▶ Your objective: Every line from the one with "Where should I click to: Toggle" to the one with "Switch to Configuration settings tab", including those two, is to be copied exactly; all other lines of the entries below are left out.

────────────────────

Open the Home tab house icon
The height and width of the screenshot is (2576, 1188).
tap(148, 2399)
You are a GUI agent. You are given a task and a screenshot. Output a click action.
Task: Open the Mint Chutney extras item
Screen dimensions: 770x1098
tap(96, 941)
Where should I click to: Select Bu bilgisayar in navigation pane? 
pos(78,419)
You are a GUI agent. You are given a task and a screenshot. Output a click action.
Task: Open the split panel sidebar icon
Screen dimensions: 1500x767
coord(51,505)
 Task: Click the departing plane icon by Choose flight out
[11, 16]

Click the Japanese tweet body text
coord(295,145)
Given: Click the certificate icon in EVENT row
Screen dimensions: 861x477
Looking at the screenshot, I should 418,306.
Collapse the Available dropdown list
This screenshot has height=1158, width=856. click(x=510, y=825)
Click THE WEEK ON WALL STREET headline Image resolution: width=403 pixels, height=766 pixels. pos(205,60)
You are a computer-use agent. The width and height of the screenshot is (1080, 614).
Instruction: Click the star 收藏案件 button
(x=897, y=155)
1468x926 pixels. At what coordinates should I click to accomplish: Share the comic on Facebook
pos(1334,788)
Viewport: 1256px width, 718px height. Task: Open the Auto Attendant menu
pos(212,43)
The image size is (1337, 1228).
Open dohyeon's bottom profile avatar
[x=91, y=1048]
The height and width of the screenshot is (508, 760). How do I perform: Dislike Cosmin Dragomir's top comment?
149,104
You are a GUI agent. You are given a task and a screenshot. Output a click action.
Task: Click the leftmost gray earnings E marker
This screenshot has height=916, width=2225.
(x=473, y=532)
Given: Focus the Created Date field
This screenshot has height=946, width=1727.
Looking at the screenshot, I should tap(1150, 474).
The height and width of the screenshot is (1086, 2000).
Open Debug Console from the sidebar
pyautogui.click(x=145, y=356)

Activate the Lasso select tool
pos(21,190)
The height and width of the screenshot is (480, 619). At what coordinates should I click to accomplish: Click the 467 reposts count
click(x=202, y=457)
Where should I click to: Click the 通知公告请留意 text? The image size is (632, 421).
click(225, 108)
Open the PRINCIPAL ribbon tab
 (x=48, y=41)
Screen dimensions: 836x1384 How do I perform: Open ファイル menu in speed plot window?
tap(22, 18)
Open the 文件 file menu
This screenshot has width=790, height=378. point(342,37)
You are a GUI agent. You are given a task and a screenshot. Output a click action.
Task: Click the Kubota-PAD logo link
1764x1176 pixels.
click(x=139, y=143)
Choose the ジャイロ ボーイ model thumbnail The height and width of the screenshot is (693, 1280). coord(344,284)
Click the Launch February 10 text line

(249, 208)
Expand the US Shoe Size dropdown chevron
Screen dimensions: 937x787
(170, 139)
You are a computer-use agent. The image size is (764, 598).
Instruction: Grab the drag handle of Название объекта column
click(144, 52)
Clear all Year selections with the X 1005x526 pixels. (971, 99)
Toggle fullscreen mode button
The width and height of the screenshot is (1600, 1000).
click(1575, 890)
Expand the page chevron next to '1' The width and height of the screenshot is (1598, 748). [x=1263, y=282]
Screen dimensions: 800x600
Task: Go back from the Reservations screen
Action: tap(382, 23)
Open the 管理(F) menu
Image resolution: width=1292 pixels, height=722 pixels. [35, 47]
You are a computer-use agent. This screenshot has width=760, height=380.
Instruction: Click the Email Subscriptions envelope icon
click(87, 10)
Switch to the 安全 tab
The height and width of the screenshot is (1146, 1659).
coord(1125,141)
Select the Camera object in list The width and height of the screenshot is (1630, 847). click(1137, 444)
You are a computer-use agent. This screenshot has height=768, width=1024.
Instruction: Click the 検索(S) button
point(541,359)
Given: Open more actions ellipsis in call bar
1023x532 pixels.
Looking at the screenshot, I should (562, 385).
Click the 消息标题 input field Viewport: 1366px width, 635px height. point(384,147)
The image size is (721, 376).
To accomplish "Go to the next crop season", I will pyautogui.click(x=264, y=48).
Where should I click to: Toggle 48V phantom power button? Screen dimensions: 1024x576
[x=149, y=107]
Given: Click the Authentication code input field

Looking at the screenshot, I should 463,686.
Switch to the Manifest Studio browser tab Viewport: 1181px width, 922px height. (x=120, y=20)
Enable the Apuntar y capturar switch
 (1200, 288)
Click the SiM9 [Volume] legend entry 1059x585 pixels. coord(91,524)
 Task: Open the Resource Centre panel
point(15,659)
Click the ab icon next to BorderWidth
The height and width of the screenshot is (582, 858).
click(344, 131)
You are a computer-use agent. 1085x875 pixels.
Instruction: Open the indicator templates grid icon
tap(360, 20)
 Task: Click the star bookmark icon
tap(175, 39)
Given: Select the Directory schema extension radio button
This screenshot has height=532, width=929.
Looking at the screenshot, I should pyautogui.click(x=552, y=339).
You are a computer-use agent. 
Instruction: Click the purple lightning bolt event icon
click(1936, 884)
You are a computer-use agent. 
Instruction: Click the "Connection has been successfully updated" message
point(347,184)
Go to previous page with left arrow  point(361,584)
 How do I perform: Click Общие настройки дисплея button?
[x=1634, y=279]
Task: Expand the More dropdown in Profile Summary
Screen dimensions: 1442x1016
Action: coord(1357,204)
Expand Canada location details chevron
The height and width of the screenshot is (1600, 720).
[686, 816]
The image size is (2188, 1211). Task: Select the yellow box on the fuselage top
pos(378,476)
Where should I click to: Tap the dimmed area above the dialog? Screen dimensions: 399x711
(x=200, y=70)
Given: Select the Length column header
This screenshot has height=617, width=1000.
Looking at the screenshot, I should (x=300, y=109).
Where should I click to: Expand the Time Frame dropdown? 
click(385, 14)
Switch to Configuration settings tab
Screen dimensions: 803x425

────────────────────

▶ Your response:
Where should I click to: Toggle 48V phantom power button? Screen dimensions: 1024x576
[x=149, y=107]
Given: Click the Authentication code input field

Looking at the screenshot, I should 463,686.
Switch to the Manifest Studio browser tab Viewport: 1181px width, 922px height. (x=120, y=20)
Enable the Apuntar y capturar switch
 (1200, 288)
Click the SiM9 [Volume] legend entry 1059x585 pixels. coord(91,524)
 Task: Open the Resource Centre panel
point(15,659)
Click the ab icon next to BorderWidth
The height and width of the screenshot is (582, 858).
click(344, 131)
You are a computer-use agent. 1085x875 pixels.
Instruction: Open the indicator templates grid icon
tap(360, 20)
 Task: Click the star bookmark icon
tap(175, 39)
Given: Select the Directory schema extension radio button
This screenshot has height=532, width=929.
Looking at the screenshot, I should pyautogui.click(x=552, y=339).
You are a computer-use agent. 
Instruction: Click the purple lightning bolt event icon
click(1936, 884)
You are a computer-use agent. 
Instruction: Click the "Connection has been successfully updated" message
point(347,184)
Go to previous page with left arrow  point(361,584)
 How do I perform: Click Общие настройки дисплея button?
[x=1634, y=279]
Task: Expand the More dropdown in Profile Summary
Screen dimensions: 1442x1016
Action: coord(1357,204)
Expand Canada location details chevron
The height and width of the screenshot is (1600, 720).
[686, 816]
The image size is (2188, 1211). Task: Select the yellow box on the fuselage top
pos(378,476)
Where should I click to: Tap the dimmed area above the dialog? Screen dimensions: 399x711
(x=200, y=70)
Given: Select the Length column header
This screenshot has height=617, width=1000.
Looking at the screenshot, I should (x=300, y=109).
Where should I click to: Expand the Time Frame dropdown? 
click(385, 14)
Switch to Configuration settings tab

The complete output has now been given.